-- start of Text segment --
Making the first Step
I met Joe Shirley in late April, 2011. I had moved back to Port Townsend after living in Mexico and had broken from a five-year relationship. I returned to Port Townsend as a place to perch while I sorted out the next place to go. I had a few ideas but nothing specific. I still had no idea what I wanted to do. I was immediately intrigued by his work though I didn’t really understand what exactly it involved. As I started going through the process of mapping and moving emotions began to get a clue about how profoundly the work would change my life.
During the first meeting I started out by talking, and talking and talking. I talked about the resistance I felt around my work. My constant struggles with follow through and focus, my fear of rejection. I thought about details and explanations and reasons for everything and I tried to fill him in on all of it. I guessed rightly that he would pick up a thread that was useful and relevant. The details and the reasons all seemed so important when I started talking but even during that first conversation, or monologue really, I came to realize that the details aren’t important. What matters are the feeling states. I think too often we cover up our feelings with words and explanations and abstract thoughts. The actual feeling is something else entirely.
Beginning the Process
“A solid focused career and a life’s work I could feel passionate about”
-- end of Text segment --
_What to do_:
A: From the account of meeting Joe Shirley, copy the passage from "Making the first" up to and including "change my life.".
B: According to the account of meeting Joe Shirley, what do we too often cover up our feelings with? List each one.
The records that come after this are not required for any task.
-- start of Raw records --
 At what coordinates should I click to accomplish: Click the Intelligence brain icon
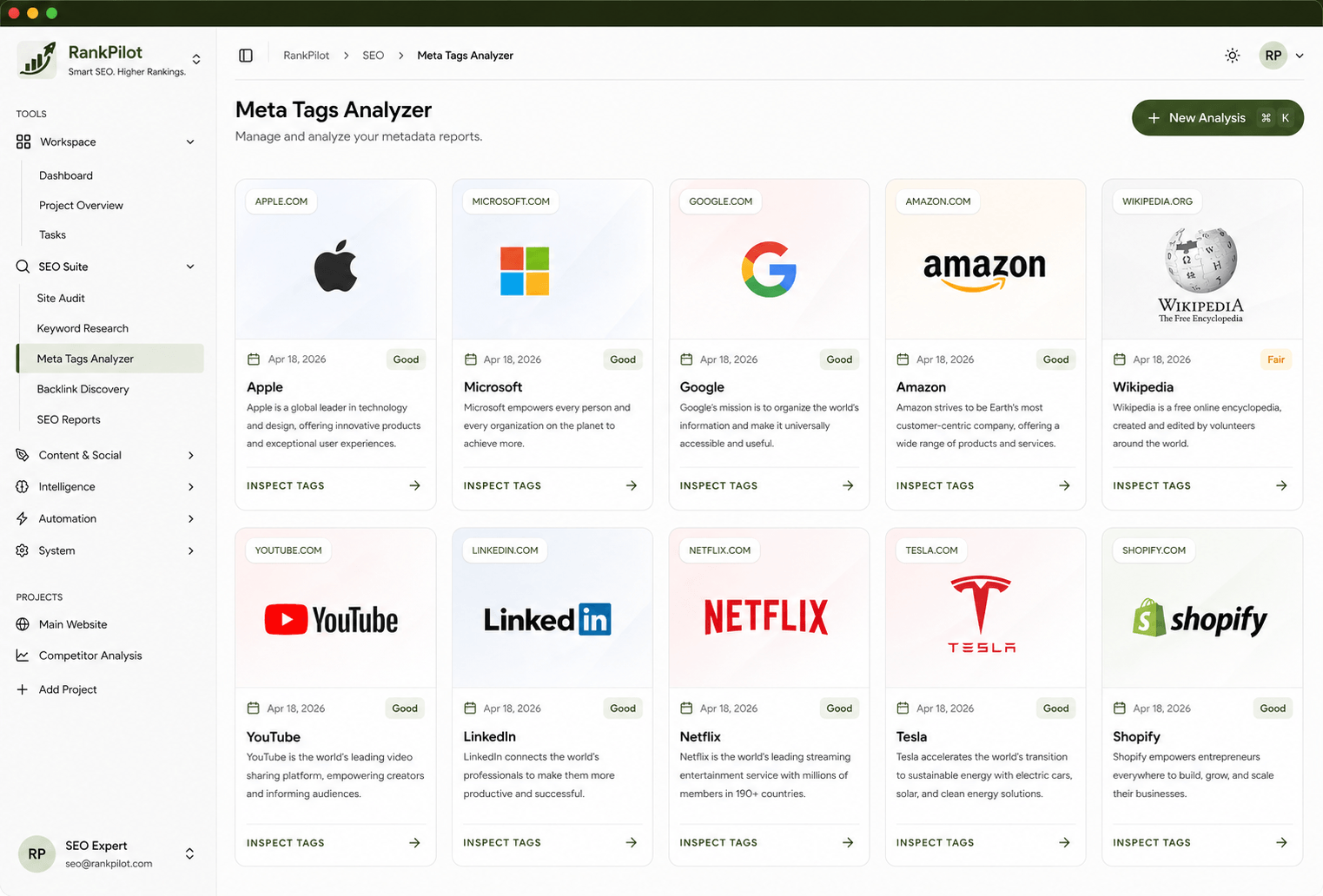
-- end of Raw records --
-- start of Raw records --
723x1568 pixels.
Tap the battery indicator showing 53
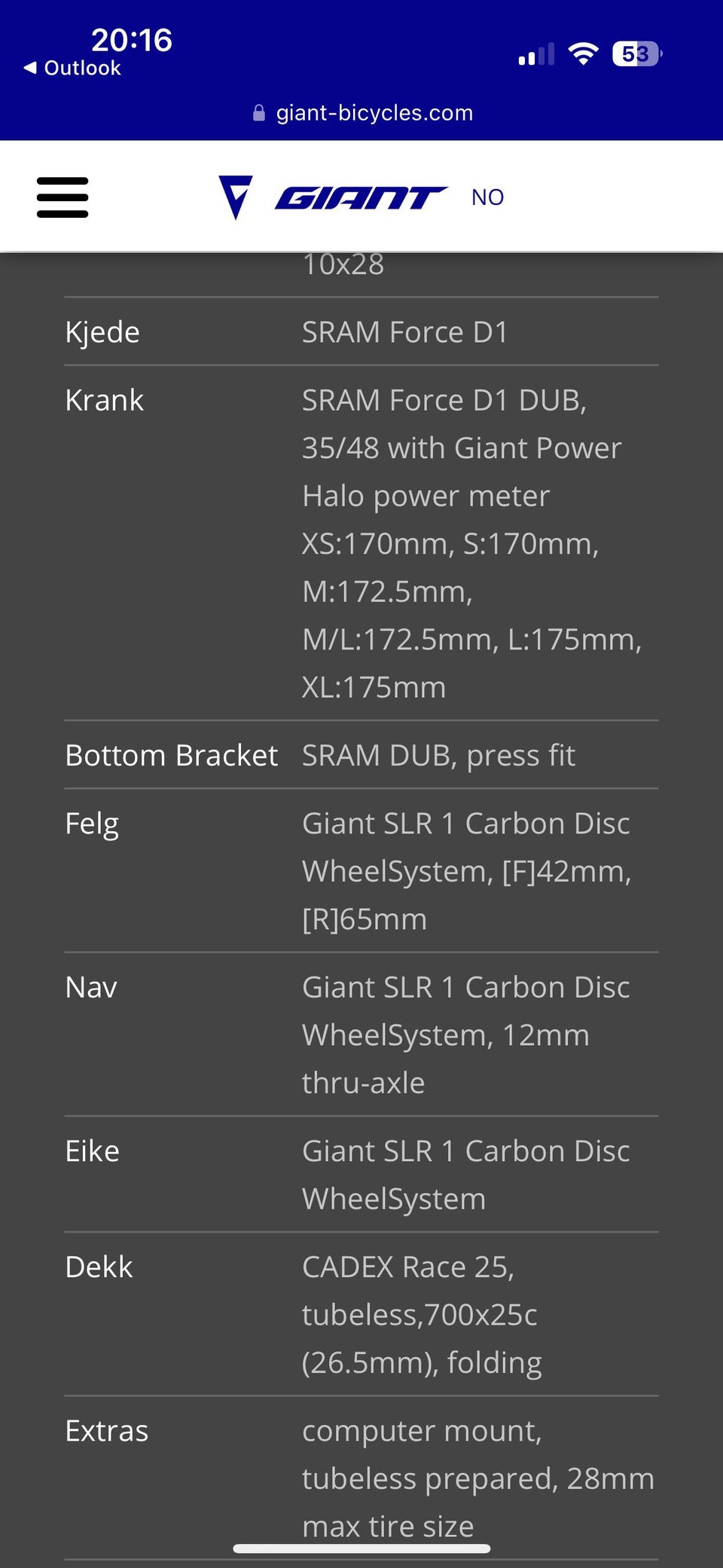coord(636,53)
-- end of Raw records --
_Problem solutions_:
A:
Making the first Step
I met Joe Shirley in late April, 2011. I had moved back to Port Townsend after living in Mexico and had broken from a five-year relationship. I returned to Port Townsend as a place to perch while I sorted out the next place to go. I had a few ideas but nothing specific. I still had no idea what I wanted to do. I was immediately intrigued by his work though I didn’t really understand what exactly it involved. As I started going through the process of mapping and moving emotions began to get a clue about how profoundly the work would change my life.

B: Words, explanations, abstract thoughts